-- DATA SHOWN follows --
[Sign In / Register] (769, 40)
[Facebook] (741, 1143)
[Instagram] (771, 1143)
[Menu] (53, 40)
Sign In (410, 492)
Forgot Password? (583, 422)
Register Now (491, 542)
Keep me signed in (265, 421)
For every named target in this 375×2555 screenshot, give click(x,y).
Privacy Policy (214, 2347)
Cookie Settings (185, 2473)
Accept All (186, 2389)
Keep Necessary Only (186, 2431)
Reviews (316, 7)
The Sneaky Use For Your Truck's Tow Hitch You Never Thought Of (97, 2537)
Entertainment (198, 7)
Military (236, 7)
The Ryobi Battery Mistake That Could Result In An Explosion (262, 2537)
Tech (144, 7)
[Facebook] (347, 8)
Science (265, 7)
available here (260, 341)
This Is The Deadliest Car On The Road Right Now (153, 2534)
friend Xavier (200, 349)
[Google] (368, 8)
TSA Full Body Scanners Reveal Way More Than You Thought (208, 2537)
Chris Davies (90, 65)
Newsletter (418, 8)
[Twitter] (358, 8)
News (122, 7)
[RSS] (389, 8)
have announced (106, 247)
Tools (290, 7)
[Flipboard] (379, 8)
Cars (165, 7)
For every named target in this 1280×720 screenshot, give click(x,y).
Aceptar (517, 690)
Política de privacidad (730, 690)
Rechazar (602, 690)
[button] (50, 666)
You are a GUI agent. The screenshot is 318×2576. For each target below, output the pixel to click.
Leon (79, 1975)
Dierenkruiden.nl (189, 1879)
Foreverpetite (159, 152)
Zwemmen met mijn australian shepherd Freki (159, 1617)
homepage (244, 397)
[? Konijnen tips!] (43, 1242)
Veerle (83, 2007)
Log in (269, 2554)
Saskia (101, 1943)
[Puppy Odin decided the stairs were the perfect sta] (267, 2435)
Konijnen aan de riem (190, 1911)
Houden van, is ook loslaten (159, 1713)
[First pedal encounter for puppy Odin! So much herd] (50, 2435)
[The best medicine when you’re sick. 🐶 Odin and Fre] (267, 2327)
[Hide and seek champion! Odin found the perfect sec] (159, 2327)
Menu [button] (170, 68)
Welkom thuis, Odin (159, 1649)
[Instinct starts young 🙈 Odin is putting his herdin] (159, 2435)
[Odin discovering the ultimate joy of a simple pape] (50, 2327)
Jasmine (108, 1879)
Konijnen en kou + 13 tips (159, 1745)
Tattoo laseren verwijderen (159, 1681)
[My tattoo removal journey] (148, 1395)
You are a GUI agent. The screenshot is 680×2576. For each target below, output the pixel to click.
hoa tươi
-- DATA SHOWN concluded --
▶ WORK ITEM
Among the lines above, find the one with "Privacy Policy (214, 2347)" and the one with "Dierenkruiden.nl (189, 1879)". Quote both and everything between them, exactly.

▶ SOLUTION
Privacy Policy (214, 2347)
Cookie Settings (185, 2473)
Accept All (186, 2389)
Keep Necessary Only (186, 2431)
Reviews (316, 7)
The Sneaky Use For Your Truck's Tow Hitch You Never Thought Of (97, 2537)
Entertainment (198, 7)
Military (236, 7)
The Ryobi Battery Mistake That Could Result In An Explosion (262, 2537)
Tech (144, 7)
[Facebook] (347, 8)
Science (265, 7)
available here (260, 341)
This Is The Deadliest Car On The Road Right Now (153, 2534)
friend Xavier (200, 349)
[Google] (368, 8)
TSA Full Body Scanners Reveal Way More Than You Thought (208, 2537)
Chris Davies (90, 65)
Newsletter (418, 8)
[Twitter] (358, 8)
News (122, 7)
[RSS] (389, 8)
have announced (106, 247)
Tools (290, 7)
[Flipboard] (379, 8)
Cars (165, 7)
For every named target in this 1280×720 screenshot, give click(x,y).
Aceptar (517, 690)
Política de privacidad (730, 690)
Rechazar (602, 690)
[button] (50, 666)
You are a GUI agent. The screenshot is 318×2576. For each target below, output the pixel to click.
Leon (79, 1975)
Dierenkruiden.nl (189, 1879)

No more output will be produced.